** Begin MATERIAL FOR THIS EXERCISE **

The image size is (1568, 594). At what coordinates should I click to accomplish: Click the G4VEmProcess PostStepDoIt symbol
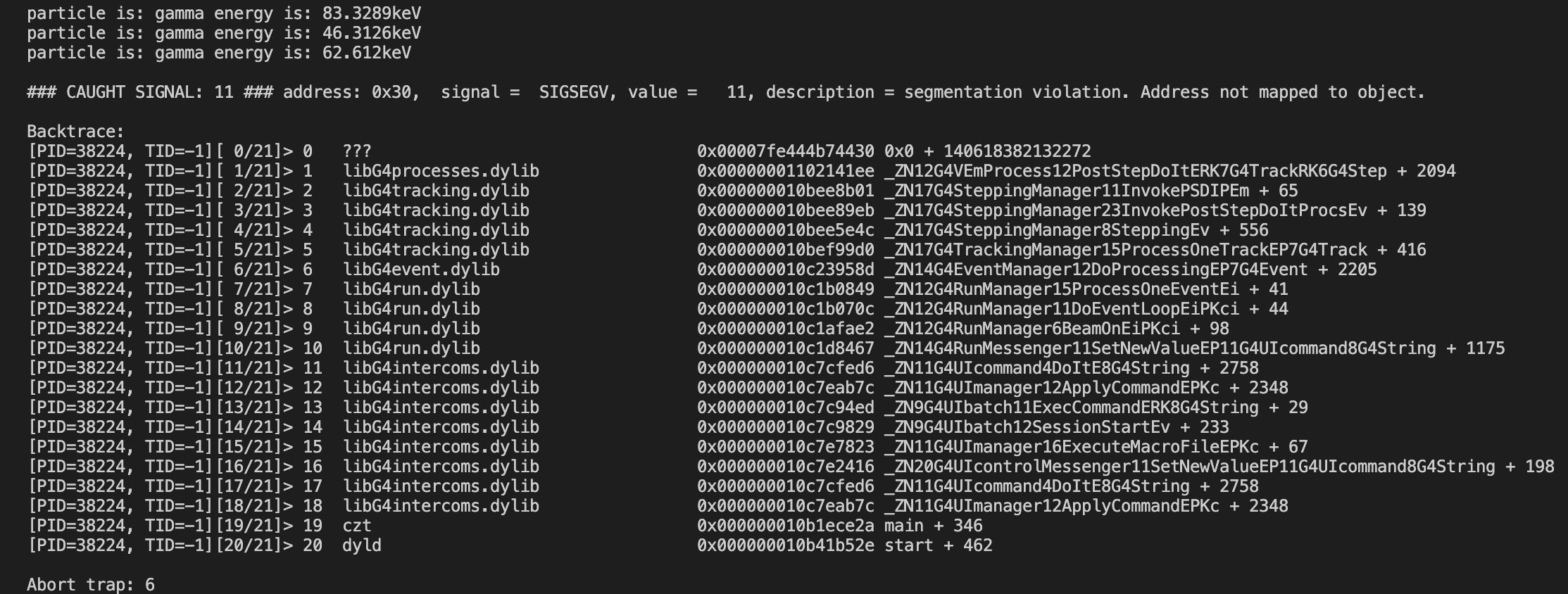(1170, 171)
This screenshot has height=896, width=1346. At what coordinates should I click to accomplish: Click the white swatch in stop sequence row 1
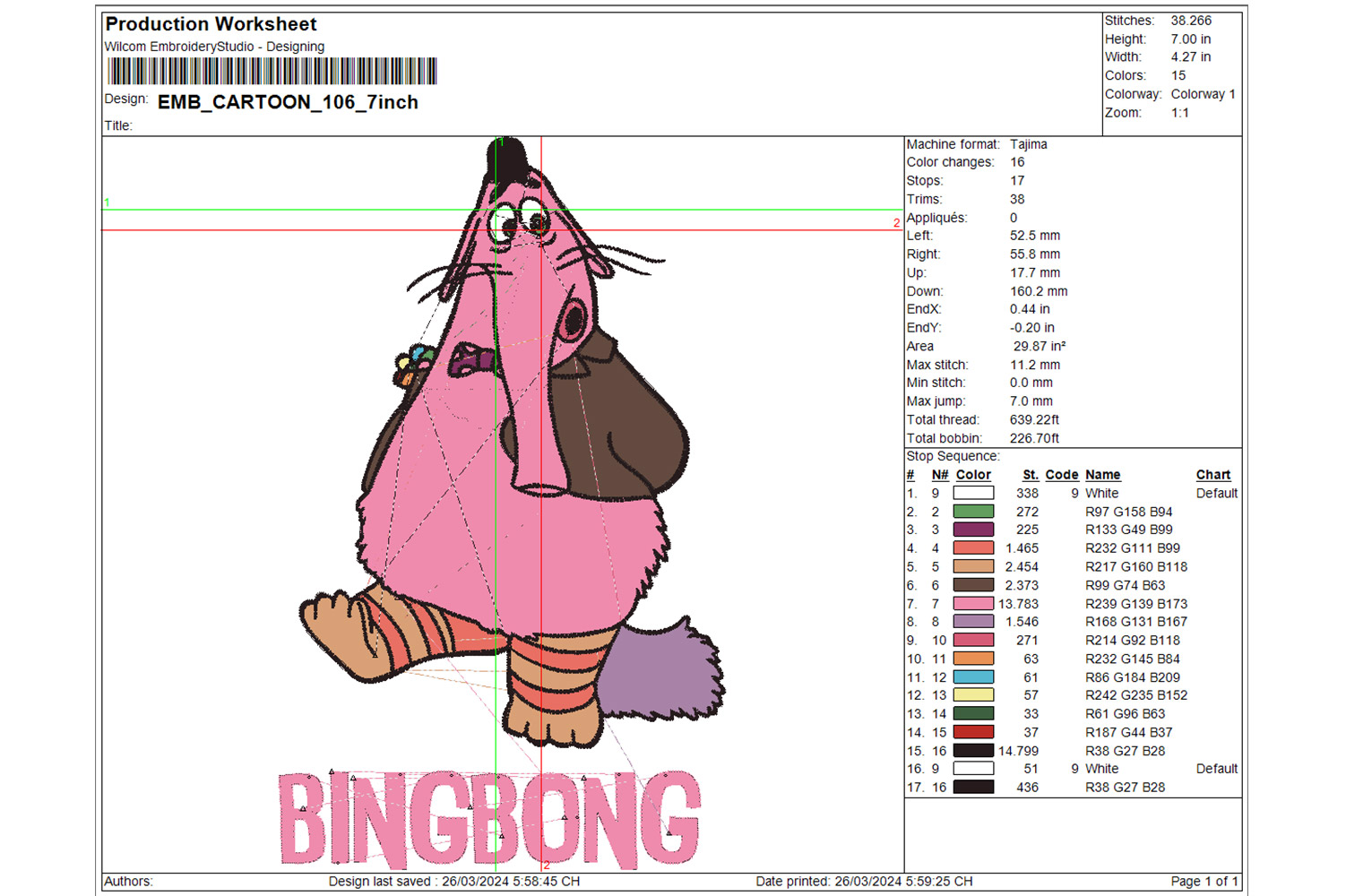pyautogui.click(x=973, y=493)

** End MATERIAL FOR THIS EXERCISE **
** Begin MATERIAL FOR THIS EXERCISE **

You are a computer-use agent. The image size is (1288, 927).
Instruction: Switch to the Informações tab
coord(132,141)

** End MATERIAL FOR THIS EXERCISE **

TASK REQUIREMENTS => Copy the records from the line with "The image size is (1568, 594)." up to and including the line with "pyautogui.click(x=973, y=493)", keeping the requests. Multiply every coordinate in the answers by 2.3 and round to whole numbers, with halves rounding up, and omit the pictures.

ANSWER FOR THE TASK =>
The image size is (1568, 594). At what coordinates should I click to accomplish: Click the G4VEmProcess PostStepDoIt symbol
(2691, 393)
This screenshot has height=896, width=1346. At what coordinates should I click to accomplish: Click the white swatch in stop sequence row 1
pyautogui.click(x=2238, y=1134)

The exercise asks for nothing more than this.